Below, find the line containing "Open the Comments panel in sidebar"; from there to the final line, print every line exactly and skip the pictures.

───── Records shown ─────

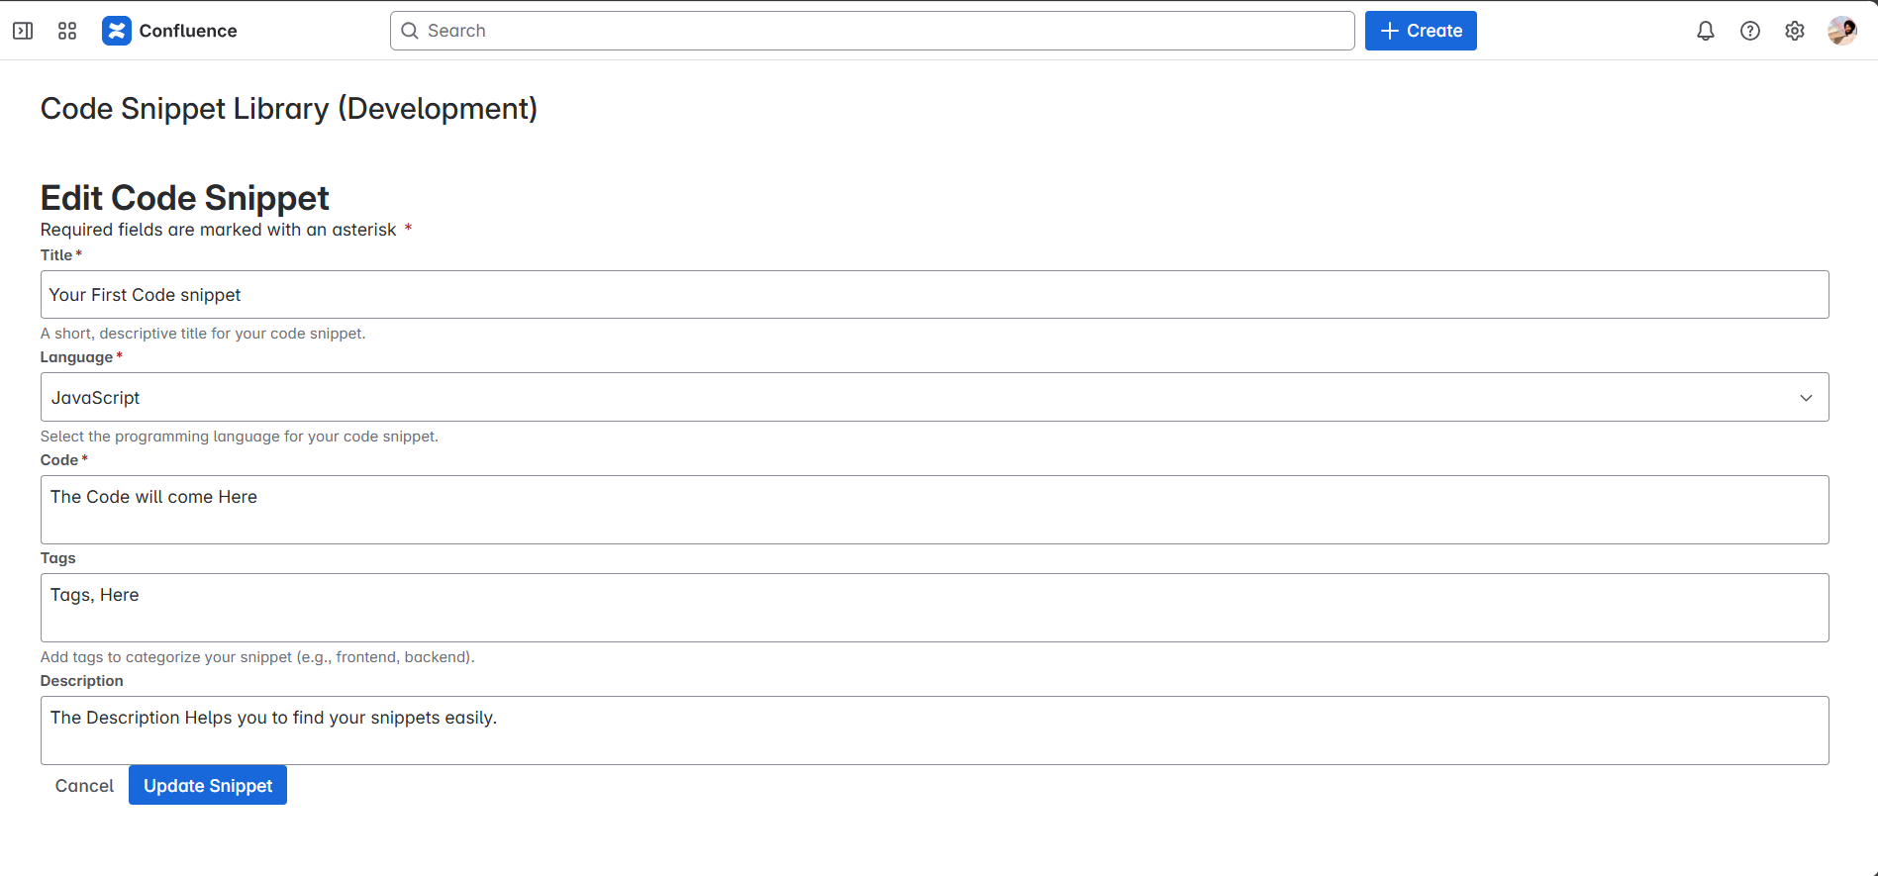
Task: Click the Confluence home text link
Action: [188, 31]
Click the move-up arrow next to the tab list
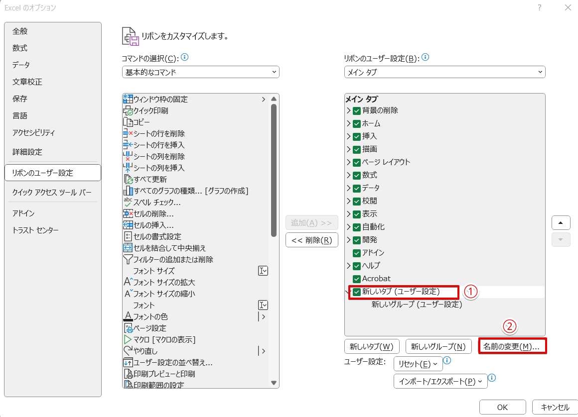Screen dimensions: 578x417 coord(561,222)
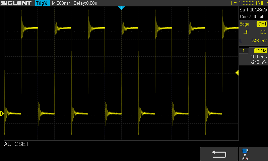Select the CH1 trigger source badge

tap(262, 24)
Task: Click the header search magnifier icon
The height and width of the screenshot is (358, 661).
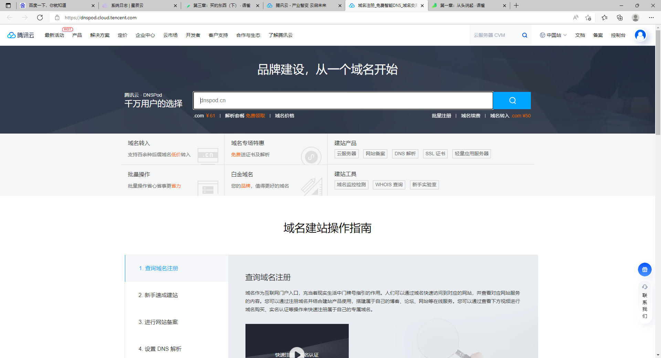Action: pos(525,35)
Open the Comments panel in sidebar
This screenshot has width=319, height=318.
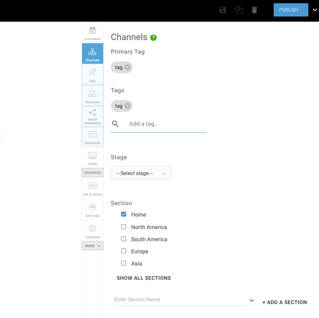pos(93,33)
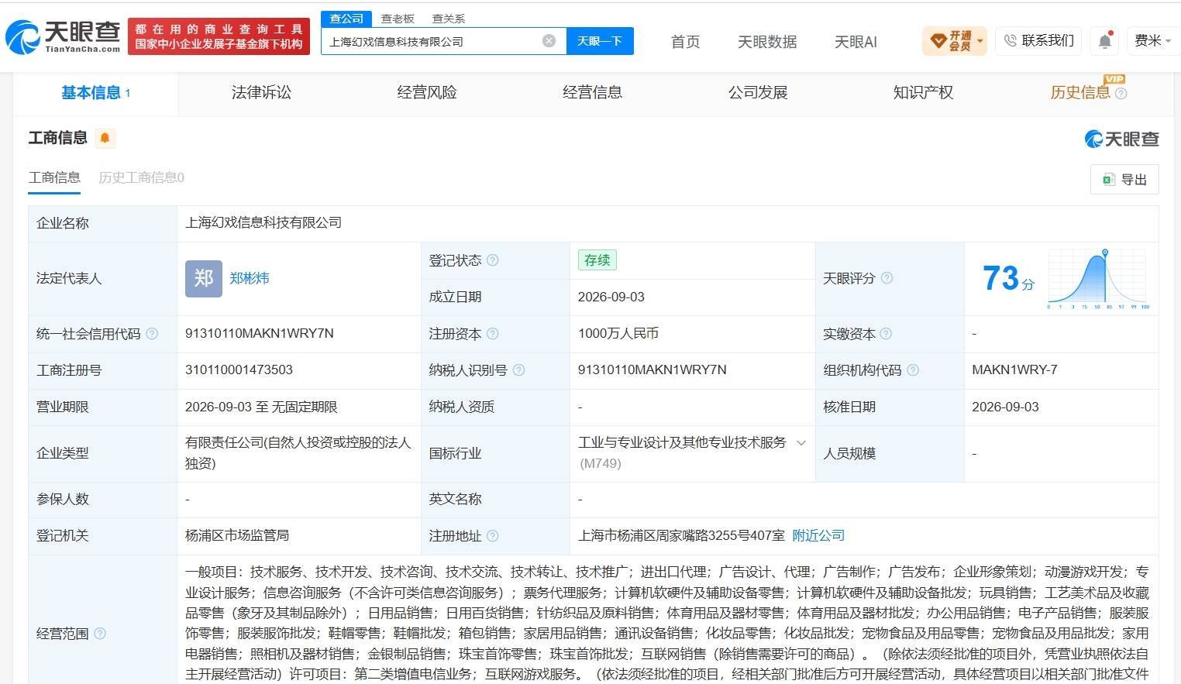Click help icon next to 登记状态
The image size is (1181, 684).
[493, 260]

─────

◆ Result of the exercise ◆
Open the Comments panel in sidebar
This screenshot has width=319, height=318.
pos(93,33)
Click help icon next to 登记状态
The image size is (1181, 684).
[493, 260]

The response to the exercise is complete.